[EDP] Add Oozie Shell Action job type

https://blueprints.launchpad.net/sahara/+spec/add-edp-shell-action

Oozie shell actions provide a great deal of flexibility and will empower users to easily customize and extend the features of Sahara EDP as needed. For example, a shell action could be used to manage hdfs on the cluster, do pre or post processing for another job launched from Sahara, or run a data processing job from a specialized launcher that does extra configuration not otherwise available from Sahara (ie, setting a special classpath for a Java job).

Problem description

Today if a user finds a limitation in Sahara EDP that prevents them from performing desired processing they have a few choices:

  • Log into the cluster nodes with ssh using the specified keypair and perform processing by hand. This may not be available to all users.

  • Write a Java application to do the custom processing and run it as a Java job in EDP. This can work, however we as developers know that Java is not often used as a scripting language; it’s a little too heavyweight and not everyone knows it.

  • Modify the Sahara source. A savvy user might extend Sahara EDP themselves to get the desired functionality. However, not everyone is a developer or has the time to understand Sahara enough to do this.

  • Submit a bug or a blueprint and wait for the Sahara team to address it.

However, the existence of shell actions would empower users to easily solve their own problems. With a shell action, a user can bundle files with a script written in bash, Python, etc and execute it on the cluster.

Here is a real-world example of a case that could be easily solved with a shell action:

https://blueprints.launchpad.net/sahara/+spec/edp-add-hbase-lib

In the above blueprint we are calling for additional features in Sahara as a convenience for users, but with a shell action a user could solve this problem on their own. A simple bash script can be written to launch a Java application like this:

#!/bin/bash
java -cp HBaseTest.jar:`hbase classpath` HBaseTest

In this case a user would associate the script and the Java application with the shell job as job binaries and Sahara would execute the script.

In a similar case, Sahara EDP itself uses a Python wrapper around spark-submit to run Spark jobs. A shell action makes these kinds of launchers easily available to end users.

Proposed change

Add a Shell job type that is implemented by the Oozie EDP engine. (It is possible that other EDP engines, such as the Spark or Storm engines, could share a basic shell command implementation for such jobs but that would be another CR).

Shell jobs can use the existing mains and libs fields in a job execution. The script identified in mains will be the script that Sahara runs and the files in libs will be supporting files bundled in the working directory by Oozie.

As with other job types, shell actions will support configs and args passed in the existing job_configs field of a job execution. Values in configs are specified in the Oozie workflow with <configuration> tags and will be available in a file created by Oozie. The args are specified with the <argument> tag and will be passed to the shell script in order of specification.

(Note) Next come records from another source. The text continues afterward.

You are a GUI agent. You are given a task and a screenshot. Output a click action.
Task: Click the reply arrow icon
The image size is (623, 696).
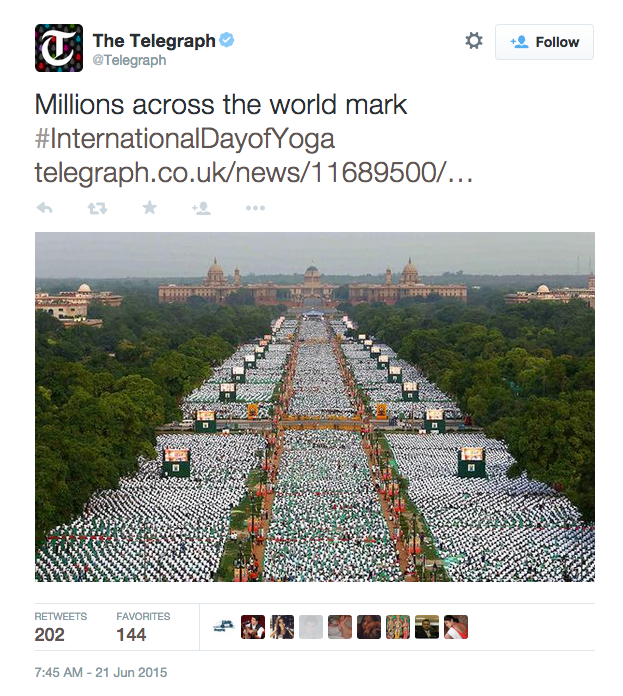coord(44,208)
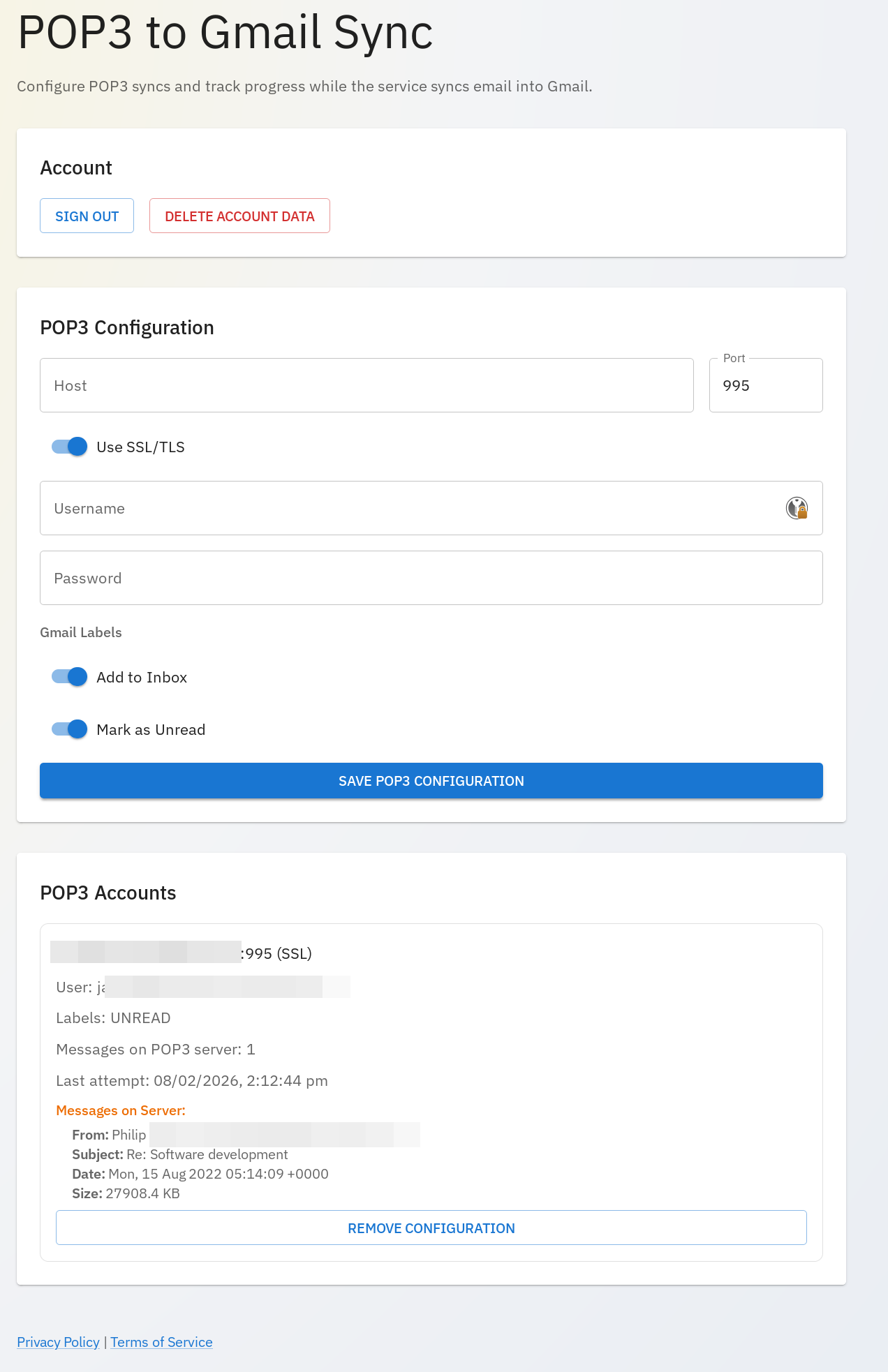The width and height of the screenshot is (888, 1372).
Task: Click the POP3 to Gmail Sync page title
Action: coord(224,32)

In the reference section below there is a simple example of a shell action workflow. There are three tags in the workflow that for Sahara’s purposes are unique to the Shell action and should be handled by Sahara:

  • <exec>script</exec> This identifies the command that should be executed by the shell action. The value specified here will be the name of the script identified in mains. Technically, this can be any command on the path but it is probably simpler if we require it to be a script. Based on some experimentation, there are subtleties of path evaluation that can be avoided if a script is run from the working directory

  • <file>support.jar</file> This identifies a supporting file that will be included in the working directory. There will be a <file> tag for every file named in libs as well as the script identified in mains.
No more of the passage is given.